→ What is expected
Where the listing below reaches the line containing "Roll On 50 ml VIDRIO (576, 1385)", start writing out lines exactly, and stop once the line containing "[Ver como lista] (181, 328)" has been written.

→ Data to examine
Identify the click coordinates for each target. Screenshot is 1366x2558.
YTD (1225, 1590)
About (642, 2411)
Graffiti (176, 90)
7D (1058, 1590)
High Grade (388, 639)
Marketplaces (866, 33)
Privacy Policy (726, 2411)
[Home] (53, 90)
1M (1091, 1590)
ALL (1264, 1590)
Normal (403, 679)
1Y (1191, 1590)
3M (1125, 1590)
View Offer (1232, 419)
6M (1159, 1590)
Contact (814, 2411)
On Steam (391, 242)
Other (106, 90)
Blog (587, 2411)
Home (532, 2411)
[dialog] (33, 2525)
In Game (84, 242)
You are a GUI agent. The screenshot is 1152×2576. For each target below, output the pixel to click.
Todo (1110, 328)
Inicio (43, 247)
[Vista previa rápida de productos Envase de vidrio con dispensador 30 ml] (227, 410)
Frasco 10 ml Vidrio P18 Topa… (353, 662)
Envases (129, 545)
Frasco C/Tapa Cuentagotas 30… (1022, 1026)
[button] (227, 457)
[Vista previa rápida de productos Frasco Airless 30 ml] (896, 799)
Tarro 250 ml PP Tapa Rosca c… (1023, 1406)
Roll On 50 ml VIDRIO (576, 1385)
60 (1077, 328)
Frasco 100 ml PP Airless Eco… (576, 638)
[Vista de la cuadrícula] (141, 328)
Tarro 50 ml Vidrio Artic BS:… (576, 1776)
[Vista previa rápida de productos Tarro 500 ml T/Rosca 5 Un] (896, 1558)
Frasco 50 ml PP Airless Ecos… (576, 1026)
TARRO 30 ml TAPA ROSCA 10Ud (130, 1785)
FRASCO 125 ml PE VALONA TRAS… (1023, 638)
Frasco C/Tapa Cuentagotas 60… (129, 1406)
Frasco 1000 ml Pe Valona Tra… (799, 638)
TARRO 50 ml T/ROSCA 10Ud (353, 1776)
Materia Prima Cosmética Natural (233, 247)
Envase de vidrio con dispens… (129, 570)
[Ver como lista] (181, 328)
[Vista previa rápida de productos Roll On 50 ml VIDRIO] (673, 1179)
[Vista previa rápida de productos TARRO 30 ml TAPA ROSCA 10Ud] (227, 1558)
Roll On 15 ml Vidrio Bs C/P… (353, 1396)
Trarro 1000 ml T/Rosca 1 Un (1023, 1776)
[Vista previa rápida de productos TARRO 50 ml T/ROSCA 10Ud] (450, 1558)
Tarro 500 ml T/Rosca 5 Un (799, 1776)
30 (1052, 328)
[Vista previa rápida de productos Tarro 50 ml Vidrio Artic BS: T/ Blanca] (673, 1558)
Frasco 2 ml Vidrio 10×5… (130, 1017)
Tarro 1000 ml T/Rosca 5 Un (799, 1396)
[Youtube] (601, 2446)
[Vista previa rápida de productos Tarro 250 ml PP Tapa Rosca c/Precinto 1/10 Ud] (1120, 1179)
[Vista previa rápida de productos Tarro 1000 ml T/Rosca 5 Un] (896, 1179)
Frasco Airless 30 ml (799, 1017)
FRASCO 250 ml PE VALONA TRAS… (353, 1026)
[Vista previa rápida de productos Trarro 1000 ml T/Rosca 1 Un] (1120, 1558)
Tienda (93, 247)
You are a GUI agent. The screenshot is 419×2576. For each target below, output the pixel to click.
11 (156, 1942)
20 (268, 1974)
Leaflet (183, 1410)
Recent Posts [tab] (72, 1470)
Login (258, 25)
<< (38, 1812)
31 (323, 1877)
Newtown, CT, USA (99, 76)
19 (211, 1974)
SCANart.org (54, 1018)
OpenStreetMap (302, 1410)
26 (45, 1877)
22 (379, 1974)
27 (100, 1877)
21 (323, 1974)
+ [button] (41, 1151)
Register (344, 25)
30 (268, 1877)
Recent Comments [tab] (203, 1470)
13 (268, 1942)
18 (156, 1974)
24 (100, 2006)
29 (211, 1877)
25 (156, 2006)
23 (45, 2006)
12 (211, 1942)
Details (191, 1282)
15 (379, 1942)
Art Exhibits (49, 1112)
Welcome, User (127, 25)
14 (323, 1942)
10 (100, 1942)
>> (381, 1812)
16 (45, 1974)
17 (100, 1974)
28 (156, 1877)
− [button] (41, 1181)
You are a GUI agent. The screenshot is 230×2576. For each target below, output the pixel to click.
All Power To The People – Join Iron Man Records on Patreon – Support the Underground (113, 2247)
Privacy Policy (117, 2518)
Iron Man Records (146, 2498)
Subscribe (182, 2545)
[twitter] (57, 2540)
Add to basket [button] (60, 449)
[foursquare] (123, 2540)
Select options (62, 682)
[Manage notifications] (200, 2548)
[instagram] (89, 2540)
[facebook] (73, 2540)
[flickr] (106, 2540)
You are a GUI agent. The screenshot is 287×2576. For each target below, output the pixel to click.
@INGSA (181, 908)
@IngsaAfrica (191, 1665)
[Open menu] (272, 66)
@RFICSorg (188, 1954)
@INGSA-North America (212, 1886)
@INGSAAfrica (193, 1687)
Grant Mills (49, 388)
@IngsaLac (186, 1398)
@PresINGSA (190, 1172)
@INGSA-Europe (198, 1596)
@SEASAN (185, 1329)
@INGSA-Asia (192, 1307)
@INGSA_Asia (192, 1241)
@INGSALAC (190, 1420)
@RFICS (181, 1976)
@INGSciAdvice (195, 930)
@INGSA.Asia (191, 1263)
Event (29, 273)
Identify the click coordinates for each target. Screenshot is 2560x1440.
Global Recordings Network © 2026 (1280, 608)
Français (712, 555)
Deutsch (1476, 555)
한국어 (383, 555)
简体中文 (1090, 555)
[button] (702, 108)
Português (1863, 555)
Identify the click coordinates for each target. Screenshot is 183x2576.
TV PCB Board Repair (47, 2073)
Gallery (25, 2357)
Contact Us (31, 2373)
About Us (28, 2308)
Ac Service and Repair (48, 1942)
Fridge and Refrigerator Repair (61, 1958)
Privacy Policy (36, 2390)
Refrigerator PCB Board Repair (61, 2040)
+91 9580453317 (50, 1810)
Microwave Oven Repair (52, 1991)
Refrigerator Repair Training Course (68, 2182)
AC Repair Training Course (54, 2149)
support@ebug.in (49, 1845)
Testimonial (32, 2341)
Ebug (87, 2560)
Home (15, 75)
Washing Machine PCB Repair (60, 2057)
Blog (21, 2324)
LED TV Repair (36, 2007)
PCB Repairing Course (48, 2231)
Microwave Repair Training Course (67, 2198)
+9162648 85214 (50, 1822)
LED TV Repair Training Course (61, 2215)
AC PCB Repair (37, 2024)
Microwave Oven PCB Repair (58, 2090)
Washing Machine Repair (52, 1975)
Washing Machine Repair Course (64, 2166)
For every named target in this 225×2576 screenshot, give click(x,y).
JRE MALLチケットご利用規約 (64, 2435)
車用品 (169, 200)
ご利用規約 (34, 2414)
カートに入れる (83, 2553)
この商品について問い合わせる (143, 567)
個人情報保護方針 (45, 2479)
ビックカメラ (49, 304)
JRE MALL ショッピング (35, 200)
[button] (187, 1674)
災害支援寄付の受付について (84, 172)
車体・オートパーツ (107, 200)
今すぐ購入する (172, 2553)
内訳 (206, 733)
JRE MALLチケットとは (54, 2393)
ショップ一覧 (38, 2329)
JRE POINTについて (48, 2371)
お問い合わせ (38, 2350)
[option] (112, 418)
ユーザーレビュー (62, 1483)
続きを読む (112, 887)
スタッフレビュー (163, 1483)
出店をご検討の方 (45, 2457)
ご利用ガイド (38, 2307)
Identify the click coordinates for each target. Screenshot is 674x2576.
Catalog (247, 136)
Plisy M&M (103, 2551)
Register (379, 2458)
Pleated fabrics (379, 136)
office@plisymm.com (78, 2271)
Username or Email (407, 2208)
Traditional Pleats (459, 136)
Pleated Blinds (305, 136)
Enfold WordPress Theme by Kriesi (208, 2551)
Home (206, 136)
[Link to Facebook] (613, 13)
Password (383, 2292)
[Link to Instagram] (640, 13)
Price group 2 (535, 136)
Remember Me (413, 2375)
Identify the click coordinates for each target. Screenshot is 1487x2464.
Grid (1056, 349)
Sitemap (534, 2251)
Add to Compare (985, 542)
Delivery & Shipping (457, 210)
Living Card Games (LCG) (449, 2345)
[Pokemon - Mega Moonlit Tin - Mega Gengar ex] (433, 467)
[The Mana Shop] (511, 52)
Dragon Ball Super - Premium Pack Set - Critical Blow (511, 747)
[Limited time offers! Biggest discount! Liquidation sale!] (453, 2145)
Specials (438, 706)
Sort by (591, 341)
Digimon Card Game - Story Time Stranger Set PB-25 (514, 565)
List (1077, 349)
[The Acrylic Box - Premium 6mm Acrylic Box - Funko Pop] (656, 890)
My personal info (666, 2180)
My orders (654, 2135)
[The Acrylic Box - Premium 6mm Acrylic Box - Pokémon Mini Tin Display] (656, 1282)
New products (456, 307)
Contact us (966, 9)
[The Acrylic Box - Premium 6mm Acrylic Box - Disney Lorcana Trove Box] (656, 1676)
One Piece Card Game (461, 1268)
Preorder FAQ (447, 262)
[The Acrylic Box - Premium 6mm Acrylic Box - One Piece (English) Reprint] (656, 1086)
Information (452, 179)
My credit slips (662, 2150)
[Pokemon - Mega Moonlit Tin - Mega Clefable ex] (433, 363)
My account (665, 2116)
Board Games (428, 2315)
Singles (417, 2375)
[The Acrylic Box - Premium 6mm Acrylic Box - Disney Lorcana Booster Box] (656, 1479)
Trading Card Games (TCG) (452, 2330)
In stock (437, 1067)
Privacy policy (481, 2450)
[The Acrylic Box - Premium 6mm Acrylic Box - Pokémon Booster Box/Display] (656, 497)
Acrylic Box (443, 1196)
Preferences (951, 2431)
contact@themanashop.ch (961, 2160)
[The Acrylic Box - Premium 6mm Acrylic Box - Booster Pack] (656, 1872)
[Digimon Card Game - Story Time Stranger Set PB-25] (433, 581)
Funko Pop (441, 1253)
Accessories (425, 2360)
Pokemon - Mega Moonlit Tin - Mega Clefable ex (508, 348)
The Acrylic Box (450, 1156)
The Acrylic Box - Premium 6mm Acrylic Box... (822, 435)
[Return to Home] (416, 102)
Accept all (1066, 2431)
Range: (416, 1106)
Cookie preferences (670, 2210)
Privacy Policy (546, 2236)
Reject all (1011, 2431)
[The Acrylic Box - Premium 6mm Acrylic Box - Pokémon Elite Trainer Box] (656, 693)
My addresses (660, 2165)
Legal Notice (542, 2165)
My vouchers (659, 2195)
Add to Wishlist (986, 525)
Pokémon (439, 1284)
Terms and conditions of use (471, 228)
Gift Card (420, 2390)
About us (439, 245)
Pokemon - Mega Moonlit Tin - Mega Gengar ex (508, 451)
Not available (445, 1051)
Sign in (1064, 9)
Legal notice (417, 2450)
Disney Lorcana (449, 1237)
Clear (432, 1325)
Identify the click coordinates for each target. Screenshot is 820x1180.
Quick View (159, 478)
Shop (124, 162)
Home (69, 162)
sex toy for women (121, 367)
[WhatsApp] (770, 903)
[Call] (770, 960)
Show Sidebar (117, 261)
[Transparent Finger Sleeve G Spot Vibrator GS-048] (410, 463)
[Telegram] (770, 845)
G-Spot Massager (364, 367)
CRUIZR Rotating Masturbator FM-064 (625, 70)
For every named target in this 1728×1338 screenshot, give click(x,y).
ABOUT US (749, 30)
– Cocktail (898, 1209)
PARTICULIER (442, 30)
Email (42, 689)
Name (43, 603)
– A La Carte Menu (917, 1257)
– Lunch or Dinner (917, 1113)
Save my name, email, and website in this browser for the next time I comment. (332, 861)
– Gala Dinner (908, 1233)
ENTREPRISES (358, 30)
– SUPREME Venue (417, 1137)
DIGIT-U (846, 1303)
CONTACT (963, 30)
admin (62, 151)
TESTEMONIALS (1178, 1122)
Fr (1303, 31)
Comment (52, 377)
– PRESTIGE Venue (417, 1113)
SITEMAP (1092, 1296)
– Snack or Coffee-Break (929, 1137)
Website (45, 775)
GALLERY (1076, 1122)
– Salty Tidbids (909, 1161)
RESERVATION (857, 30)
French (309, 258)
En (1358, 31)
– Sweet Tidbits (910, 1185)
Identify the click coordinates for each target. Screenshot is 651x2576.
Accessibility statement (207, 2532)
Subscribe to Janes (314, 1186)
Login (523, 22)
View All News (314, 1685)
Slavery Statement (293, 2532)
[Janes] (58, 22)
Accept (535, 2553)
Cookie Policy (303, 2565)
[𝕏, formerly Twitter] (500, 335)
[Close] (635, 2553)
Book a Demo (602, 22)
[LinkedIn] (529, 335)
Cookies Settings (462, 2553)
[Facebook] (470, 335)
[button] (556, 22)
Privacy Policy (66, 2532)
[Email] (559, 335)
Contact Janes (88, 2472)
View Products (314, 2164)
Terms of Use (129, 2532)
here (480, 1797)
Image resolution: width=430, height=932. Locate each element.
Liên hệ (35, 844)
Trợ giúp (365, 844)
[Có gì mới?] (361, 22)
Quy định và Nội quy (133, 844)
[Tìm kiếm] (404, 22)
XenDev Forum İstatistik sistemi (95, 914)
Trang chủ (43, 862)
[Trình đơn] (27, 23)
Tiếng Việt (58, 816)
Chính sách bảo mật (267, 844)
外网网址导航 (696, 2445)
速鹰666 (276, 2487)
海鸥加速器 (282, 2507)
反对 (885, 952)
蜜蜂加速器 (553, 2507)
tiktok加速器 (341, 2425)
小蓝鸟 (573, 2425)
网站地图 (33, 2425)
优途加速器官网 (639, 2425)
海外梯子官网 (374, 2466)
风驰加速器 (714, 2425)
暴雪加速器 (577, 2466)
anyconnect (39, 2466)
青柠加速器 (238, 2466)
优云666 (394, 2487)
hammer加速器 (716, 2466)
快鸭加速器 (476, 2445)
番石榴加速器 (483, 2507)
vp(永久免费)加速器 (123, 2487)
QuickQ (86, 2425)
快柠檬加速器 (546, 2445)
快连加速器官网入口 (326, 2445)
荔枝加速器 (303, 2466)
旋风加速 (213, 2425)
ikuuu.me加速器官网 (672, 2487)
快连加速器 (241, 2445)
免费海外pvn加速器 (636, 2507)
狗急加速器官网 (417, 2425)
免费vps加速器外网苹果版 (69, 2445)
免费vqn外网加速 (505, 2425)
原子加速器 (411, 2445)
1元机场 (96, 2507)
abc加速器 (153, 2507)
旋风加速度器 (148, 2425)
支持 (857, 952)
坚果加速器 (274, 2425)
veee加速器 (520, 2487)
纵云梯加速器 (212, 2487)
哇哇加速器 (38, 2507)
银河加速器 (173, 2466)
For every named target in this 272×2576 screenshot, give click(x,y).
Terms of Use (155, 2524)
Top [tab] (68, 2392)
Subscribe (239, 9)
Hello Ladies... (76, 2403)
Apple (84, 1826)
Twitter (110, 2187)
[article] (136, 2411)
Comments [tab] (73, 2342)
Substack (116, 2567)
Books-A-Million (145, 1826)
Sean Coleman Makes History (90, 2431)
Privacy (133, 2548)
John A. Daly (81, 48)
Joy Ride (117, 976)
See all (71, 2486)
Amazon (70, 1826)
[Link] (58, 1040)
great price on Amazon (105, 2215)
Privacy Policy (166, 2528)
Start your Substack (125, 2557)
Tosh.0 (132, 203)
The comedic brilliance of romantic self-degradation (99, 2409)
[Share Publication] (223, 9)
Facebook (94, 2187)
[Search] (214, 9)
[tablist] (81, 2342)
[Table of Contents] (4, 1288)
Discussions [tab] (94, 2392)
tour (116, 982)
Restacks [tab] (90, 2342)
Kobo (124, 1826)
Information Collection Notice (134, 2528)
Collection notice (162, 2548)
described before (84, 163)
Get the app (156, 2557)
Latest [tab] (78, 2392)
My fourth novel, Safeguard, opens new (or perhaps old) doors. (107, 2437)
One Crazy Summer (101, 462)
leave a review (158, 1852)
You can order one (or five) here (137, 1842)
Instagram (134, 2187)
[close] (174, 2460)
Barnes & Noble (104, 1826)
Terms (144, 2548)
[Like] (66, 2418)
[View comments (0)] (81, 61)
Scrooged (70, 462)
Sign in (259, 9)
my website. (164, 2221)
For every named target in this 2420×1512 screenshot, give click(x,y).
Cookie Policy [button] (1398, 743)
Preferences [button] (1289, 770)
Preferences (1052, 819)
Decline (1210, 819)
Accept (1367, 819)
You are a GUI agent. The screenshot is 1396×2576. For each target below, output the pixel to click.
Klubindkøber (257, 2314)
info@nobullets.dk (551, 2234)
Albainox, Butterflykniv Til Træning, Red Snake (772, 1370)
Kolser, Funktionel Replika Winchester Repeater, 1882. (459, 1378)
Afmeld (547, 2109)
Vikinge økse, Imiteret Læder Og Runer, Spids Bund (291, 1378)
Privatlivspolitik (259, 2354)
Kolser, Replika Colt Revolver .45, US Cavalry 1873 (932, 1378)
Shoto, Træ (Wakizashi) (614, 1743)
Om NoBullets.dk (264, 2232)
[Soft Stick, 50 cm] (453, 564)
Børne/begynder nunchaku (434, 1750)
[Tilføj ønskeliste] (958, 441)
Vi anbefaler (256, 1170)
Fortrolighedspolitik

→ Solution to the exercise
Roll On 50 ml VIDRIO (576, 1385)
60 (1077, 328)
Frasco 100 ml PP Airless Eco… (576, 638)
[Vista de la cuadrícula] (141, 328)
Tarro 50 ml Vidrio Artic BS:… (576, 1776)
[Vista previa rápida de productos Tarro 500 ml T/Rosca 5 Un] (896, 1558)
Frasco 50 ml PP Airless Ecos… (576, 1026)
TARRO 30 ml TAPA ROSCA 10Ud (130, 1785)
FRASCO 125 ml PE VALONA TRAS… (1023, 638)
Frasco C/Tapa Cuentagotas 60… (129, 1406)
Frasco 1000 ml Pe Valona Tra… (799, 638)
TARRO 50 ml T/ROSCA 10Ud (353, 1776)
Materia Prima Cosmética Natural (233, 247)
Envase de vidrio con dispens… (129, 570)
[Ver como lista] (181, 328)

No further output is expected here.